New York radio station Z100’s annual Jingle Ball generally serves as a pop debutante party, spotlighting the past year’s biggest stars alongside artists given a song or two to make their case for a longer set next year. Text messages proclaiming love for the performers and happiness about just being there bracket the stage; deep cuts aren’t explicitly forbidden, but artists rarely have enough time to incorporate them into their sets.
The 2012 installment of the Jingle Ball, headlined by Justin Bieber, Taylor Swift, and One Direction, was in part a testament to the outsourcing of the American teen-idol market to other countries – not too foreign, mind you, but far enough from American soil to at least require a passport. One Direction, this year’s teen-idol sensation and a product of Simon Cowell’s UK X Factor, opened the show; Justin Bieber, who hails from Canada, closed.
One Direction’s brief opening set was polished yet ramshackle, the five members mugging for the cameras that blew up their fresh-faced visages to arena-worthy size. Their bright pop-rock won the crowd over from note one; that they’d headlined the same arena a few nights prior didn’t seem to faze them much, as their between-song patter was full of effusive praise for every American who’d ever supported them, from the radio station to the fans. One Direction wasn’t the only UK X Factor product to get exposure: the attitude-stuffed Cher Lloyd came out and performed her defiant breakup anthem “Want You Back,” while the fedora-sporting Olly Murs presented a brand of dancepop that split the difference between early-Nineties blue-eyed soul and White Town’s minor alt-rock hit “Your Woman.”
Bieber closed out the night with a brief set that drew on his recent release, Believe, and his 2011 holiday album, Under The Mistletoe. Notions that the crowd might be split between the two teen idols bookending the show went out the window when he arrived on stage to a frenzied mass of screams. The gorgeous dubstep-tinged devotional “As Long As You Love Me” was the set’s highlight, showcasing the ways that the singer’s voice has matured into something like crushed velvet, as did the Timberlake-nodding “Boyfriend.” And when Bieber took off his shirt during the show-closing performance of “Baby,” the crowd reacted as if they’d been given a huge present.

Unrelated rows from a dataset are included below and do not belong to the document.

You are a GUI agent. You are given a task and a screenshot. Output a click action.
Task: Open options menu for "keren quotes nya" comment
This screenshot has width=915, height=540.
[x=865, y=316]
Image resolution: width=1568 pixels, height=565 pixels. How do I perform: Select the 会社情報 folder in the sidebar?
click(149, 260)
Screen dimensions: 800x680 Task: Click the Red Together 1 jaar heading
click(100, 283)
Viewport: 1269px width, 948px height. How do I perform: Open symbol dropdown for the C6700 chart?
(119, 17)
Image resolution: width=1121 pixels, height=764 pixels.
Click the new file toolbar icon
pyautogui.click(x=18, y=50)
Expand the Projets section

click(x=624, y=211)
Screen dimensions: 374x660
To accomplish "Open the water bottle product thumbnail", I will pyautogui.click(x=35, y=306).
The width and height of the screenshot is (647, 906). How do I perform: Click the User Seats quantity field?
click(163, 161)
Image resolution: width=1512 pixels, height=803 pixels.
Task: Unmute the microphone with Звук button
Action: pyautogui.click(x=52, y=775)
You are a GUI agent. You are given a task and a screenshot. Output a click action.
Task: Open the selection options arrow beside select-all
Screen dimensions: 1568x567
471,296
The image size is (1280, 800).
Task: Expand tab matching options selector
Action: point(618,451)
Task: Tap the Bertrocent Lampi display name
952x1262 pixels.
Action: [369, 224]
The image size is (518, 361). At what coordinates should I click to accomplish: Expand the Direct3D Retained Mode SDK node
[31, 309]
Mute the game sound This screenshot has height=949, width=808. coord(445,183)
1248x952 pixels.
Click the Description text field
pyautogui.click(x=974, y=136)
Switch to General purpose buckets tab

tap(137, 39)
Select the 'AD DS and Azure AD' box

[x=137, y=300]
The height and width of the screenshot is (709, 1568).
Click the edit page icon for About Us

Which isn’t to say that America was totally unrepresented. Taylor Swift’s set came early in the evening, but she got a headliner’s reception; she vamped and posed throughout her set, backed by a phalanx of dancers who seemed to come straight out of a bedroom-singalong fantasia. Despite her proclamations during Wednesday’s Grammy concert that Nashville was her home, her set was almost defiantly pop. The anguished-wail breakdown on “I Knew You Were Trouble,” which is accompanied by a somewhat dubstep-inflected burst of electronics on records, meshed well with the quietly pleading “You Belong With Me”; her band’s treatment of “State Of Grace” could have slipped into an alt-rock station’s “Remember the Nineties ” weekend without raising too many eyebrows.
The arena-emo outfit fun., coming off nominations in all four of the Grammys’ big-tent categories (Album, Record, and Song of the Year, as well as Best New Artist), blazed through a three-song set of cuts from their album Some Nights. The updated Irish drinking shanty “Carry On” and the triumphantly tragic “We Are Young” had the fairly underage crowd singing along like they’d all been regulars at the same bar for decades. Ne-Yo’s album R.E.D. might split the difference between the R&B he came up with and the four-on-the-floor dance-pop he’s had chart success with, but his Jingle Ball set relied heavily on the latter, and was capped by the coaxing “Let Me Love You.” And as a way of giving the night a sense of history, Jason Mraz came out and played a pair of songs that included the strummy love song “I’m Yours,” which spent the entire calendar year of 2009 on the pop charts and which is a pretty direct inspiration for Bieber’s similarly jaunty “Mistletoe.”
The night’s rising star was the British singer-songwriter Ed Sheeran, who only ranked a two-song set but whose imprint was felt throughout the night. He co-wrote One Direction’s self-esteem-boosting “Little Things”; he came out to assist Swift on “Everything Has Changed,” a Red track he assisted on. Screams greeted every mention of his name; his time on stage was accompanied by much yelling as well. Whether or not Sheeran, an unassuming, youthful-looking dude with a guitar whose strumming has a strong hip-hop influence, will serve as the new model for teen idols will be up for debate in 2013, but he was certainly the evening’s breakout star.